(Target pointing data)
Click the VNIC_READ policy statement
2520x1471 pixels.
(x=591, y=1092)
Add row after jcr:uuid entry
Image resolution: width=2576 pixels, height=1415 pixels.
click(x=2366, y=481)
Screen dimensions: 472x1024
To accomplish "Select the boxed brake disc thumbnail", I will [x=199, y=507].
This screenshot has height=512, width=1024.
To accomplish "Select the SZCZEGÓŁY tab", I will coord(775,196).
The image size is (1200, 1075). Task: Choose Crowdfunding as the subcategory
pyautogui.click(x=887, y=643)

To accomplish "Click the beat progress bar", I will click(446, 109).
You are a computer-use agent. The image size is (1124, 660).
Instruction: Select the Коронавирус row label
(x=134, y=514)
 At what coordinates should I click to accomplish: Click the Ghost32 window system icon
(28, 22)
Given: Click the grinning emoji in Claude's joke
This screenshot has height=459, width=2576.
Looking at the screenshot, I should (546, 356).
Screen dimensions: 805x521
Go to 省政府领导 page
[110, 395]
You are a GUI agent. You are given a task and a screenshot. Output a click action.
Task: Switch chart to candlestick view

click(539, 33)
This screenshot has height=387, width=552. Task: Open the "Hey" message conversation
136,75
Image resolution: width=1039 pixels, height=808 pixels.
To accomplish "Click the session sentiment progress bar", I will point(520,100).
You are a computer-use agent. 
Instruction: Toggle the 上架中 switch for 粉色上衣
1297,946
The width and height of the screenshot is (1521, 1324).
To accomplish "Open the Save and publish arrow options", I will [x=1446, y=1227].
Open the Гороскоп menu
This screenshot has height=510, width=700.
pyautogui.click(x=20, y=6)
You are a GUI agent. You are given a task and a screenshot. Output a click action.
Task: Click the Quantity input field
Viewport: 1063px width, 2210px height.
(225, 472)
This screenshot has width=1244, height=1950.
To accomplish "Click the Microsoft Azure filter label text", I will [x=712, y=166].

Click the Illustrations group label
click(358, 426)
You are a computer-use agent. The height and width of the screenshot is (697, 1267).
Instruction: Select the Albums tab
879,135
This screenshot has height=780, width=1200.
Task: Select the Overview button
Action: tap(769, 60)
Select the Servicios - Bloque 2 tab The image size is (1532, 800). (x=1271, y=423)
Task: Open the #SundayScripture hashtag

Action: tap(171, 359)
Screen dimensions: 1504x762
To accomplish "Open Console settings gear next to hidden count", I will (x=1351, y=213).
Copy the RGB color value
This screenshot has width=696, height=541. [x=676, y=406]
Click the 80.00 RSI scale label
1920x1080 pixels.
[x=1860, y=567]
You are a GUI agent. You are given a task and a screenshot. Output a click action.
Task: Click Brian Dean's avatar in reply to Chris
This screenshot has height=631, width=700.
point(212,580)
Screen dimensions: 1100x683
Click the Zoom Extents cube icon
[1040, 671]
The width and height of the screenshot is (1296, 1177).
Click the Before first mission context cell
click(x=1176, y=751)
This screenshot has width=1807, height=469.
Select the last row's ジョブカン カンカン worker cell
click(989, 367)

• [WRITTEN PROBLEM] Can you put the data above into a JSON list of strings, with one string per line and blank lines left out?

• [REPLY TO THE TASK]
[
  "Click the VNIC_READ policy statement",
  "2520x1471 pixels.",
  "(x=591, y=1092)",
  "Add row after jcr:uuid entry",
  "Image resolution: width=2576 pixels, height=1415 pixels.",
  "click(x=2366, y=481)",
  "Screen dimensions: 472x1024",
  "To accomplish \"Select the boxed brake disc thumbnail\", I will [x=199, y=507].",
  "This screenshot has height=512, width=1024.",
  "To accomplish \"Select the SZCZEGÓŁY tab\", I will coord(775,196).",
  "The image size is (1200, 1075). Task: Choose Crowdfunding as the subcategory",
  "pyautogui.click(x=887, y=643)",
  "To accomplish \"Click the beat progress bar\", I will click(446, 109).",
  "You are a computer-use agent. The image size is (1124, 660).",
  "Instruction: Select the Коронавирус row label",
  "(x=134, y=514)",
  " At what coordinates should I click to accomplish: Click the Ghost32 window system icon",
  "(28, 22)",
  "Given: Click the grinning emoji in Claude's joke",
  "This screenshot has height=459, width=2576.",
  "Looking at the screenshot, I should (546, 356).",
  "Screen dimensions: 805x521",
  "Go to 省政府领导 page",
  "[110, 395]",
  "You are a GUI agent. You are given a task and a screenshot. Output a click action.",
  "Task: Switch chart to candlestick view",
  "click(539, 33)",
  "This screenshot has height=387, width=552. Task: Open the \"Hey\" message conversation",
  "136,75",
  "Image resolution: width=1039 pixels, height=808 pixels.",
  "To accomplish \"Click the session sentiment progress bar\", I will point(520,100).",
  "You are a computer-use agent. ",
  "Instruction: Toggle the 上架中 switch for 粉色上衣",
  "1297,946",
  "The width and height of the screenshot is (1521, 1324).",
  "To accomplish \"Open the Save and publish arrow options\", I will [x=1446, y=1227].",
  "Open the Гороскоп menu",
  "This screenshot has height=510, width=700.",
  "pyautogui.click(x=20, y=6)",
  "You are a GUI agent. You are given a task and a screenshot. Output a click action.",
  "Task: Click the Quantity input field",
  "Viewport: 1063px width, 2210px height.",
  "(225, 472)",
  "This screenshot has width=1244, height=1950.",
  "To accomplish \"Click the Microsoft Azure filter label text\", I will [x=712, y=166].",
  "Click the Illustrations group label",
  "click(358, 426)",
  "You are a computer-use agent. The height and width of the screenshot is (697, 1267).",
  "Instruction: Select the Albums tab",
  "879,135",
  "This screenshot has height=780, width=1200.",
  "Task: Select the Overview button",
  "Action: tap(769, 60)",
  "Select the Servicios - Bloque 2 tab The image size is (1532, 800). (x=1271, y=423)",
  "Task: Open the #SundayScripture hashtag",
  "Action: tap(171, 359)",
  "Screen dimensions: 1504x762",
  "To accomplish \"Open Console settings gear next to hidden count\", I will (x=1351, y=213).",
  "Copy the RGB color value",
  "This screenshot has width=696, height=541. [x=676, y=406]",
  "Click the 80.00 RSI scale label",
  "1920x1080 pixels.",
  "[x=1860, y=567]",
  "You are a GUI agent. You are given a task and a screenshot. Output a click action.",
  "Task: Click Brian Dean's avatar in reply to Chris",
  "This screenshot has height=631, width=700.",
  "point(212,580)",
  "Screen dimensions: 1100x683",
  "Click the Zoom Extents cube icon",
  "[1040, 671]",
  "The width and height of the screenshot is (1296, 1177).",
  "Click the Before first mission context cell",
  "click(x=1176, y=751)",
  "This screenshot has width=1807, height=469.",
  "Select the last row's ジョブカン カンカン worker cell",
  "click(989, 367)"
]